In the race for higher and higher yields, farmers are turning to chemical answers.

During the 1996-1999 period, the UK-based Tea Estate Agencies sent Vietnamese tea samples to Europe for food safety analysis; over 85 percent of the samples received the green light to enter the eager market, office manager of the British-based Tea Estate Agencies Nguyen Thi Thu Hang recalled. Since 2000, the overuse of chemicals has given Vietnamese and Chinese tea a bad name.

“The highly reputable packaging companies in Germany now boycott Vietnamese tea,” said Hang.

Tea Estate Agencies said they have been trying to raise awareness about food safety among local farmers; they even met with VITAS brass to discuss eliminating toxic chemicals from tea. Yet, they say, their efforts have not accomplished much.

The Plant Protection Department under the Ministry of Agriculture and Rural Development has enumerated a category of chemicals which are deemed acceptable in tea cultivation. Still, farmers are using rice pesticides to spray on the leafy evergreen shrubs. “Now farm land is distributed to individual households, if you are not a member of the legislature or a member of the executive system, you are in no position to interfere with what happens on private farm land,” the chairman of VITAS explained.
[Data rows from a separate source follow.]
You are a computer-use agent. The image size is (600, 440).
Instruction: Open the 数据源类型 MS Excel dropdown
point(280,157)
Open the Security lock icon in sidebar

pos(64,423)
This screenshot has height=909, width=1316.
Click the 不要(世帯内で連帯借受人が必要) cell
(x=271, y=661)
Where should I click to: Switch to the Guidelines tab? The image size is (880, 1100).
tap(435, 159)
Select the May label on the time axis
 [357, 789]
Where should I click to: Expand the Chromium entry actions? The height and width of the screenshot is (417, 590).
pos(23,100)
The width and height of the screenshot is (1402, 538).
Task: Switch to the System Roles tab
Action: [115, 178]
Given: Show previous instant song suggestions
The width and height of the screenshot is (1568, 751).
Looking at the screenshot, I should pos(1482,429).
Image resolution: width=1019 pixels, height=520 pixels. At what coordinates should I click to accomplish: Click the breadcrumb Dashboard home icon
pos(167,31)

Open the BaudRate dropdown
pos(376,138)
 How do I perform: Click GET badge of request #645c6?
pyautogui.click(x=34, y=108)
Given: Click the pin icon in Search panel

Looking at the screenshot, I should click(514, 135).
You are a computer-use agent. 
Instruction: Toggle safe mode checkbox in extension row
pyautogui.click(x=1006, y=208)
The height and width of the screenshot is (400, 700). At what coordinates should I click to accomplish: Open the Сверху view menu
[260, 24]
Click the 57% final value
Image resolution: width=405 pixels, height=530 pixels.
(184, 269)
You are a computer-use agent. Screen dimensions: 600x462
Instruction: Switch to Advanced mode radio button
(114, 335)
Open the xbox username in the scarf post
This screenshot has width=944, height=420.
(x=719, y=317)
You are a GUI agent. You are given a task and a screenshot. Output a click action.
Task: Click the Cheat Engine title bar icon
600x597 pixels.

He also noted that Vietnam tea has brand names that could make a splash in luxury markets if they were promoted well. Lotus Tea, for example, sometimes sells for $150 per kilogram. What’s more, there are famous production areas like Moc Chau, Ha Giang, and Suoi Giang.

Nevertheless, before these brands could get off the ground, their reputations were tarnished by imitators. The snow green tea, a specialty of Ha Giang Province, was known for growing at altitudes of more than 1,000 meters above the sea level and being totally organic. Now the species has been expanded to the lowlands, where it flourishes with the help of chemical fertilizers and pesticides. Suoi Giang is a little village in Yen Bai and Suoi Giang tea used to be the exclusive brand name of this mountainous northwest province. Yet, as Hai of Thanh Son Tea Company noticed, “Now everywhere you go you see made-in-Suoi Giang tea,” said Hai.

Besides low quality, another contributing factor to the low price of Vietnam’s tea is said to be the lack of fair-play among Vietnamese exporters. “Vietnamese enterprises do everything they can to sell their product. If my competitor gets $1.50 for theirs I will offer mine for $1.40,” said Tuan, VITAS chairman.

Without fully understanding market rules, many small enterprises agree to supply tea at a low price. It’s only later that they realize they’ve made an agreement that will leave them with a loss.

“Foreign customers are often shocked that the product they receive differs so widely from the samples they were sent, Tuan said. “The Association has received many, many complaints from angry customers abroad.”

Ranjit Dasgupta of Phu Ben Tea Company said solving the problem could be simple: limit or ban new tea enterprises and shut down existing businesses that are not doing very well. Dasgupta’s plan might work if Vietnam had an established standard for safe tea and local governments didn’t rely on these businesses for revenue.

As Vietnam looses its grip on the world market, domestic consumers turn their backs. Vietnam is one of the ecological cradles of tea plants and has a thousand year-old tea drinking culture. Yet, the the annual domestic consumption of tea per capita is only about 300 grams, roughly one tenth of that in Russia, the Middle East and the UK.

In the meantime, the country’s tea entrepreneurs have been looking for a way out of this vicious economic cycle. Tuan has compared these men and women to sailors trapped on a rudderless ship that needs regulation, fast. “Whether the ship crashes into an iceberg or not depends on the captain,” said Tuan.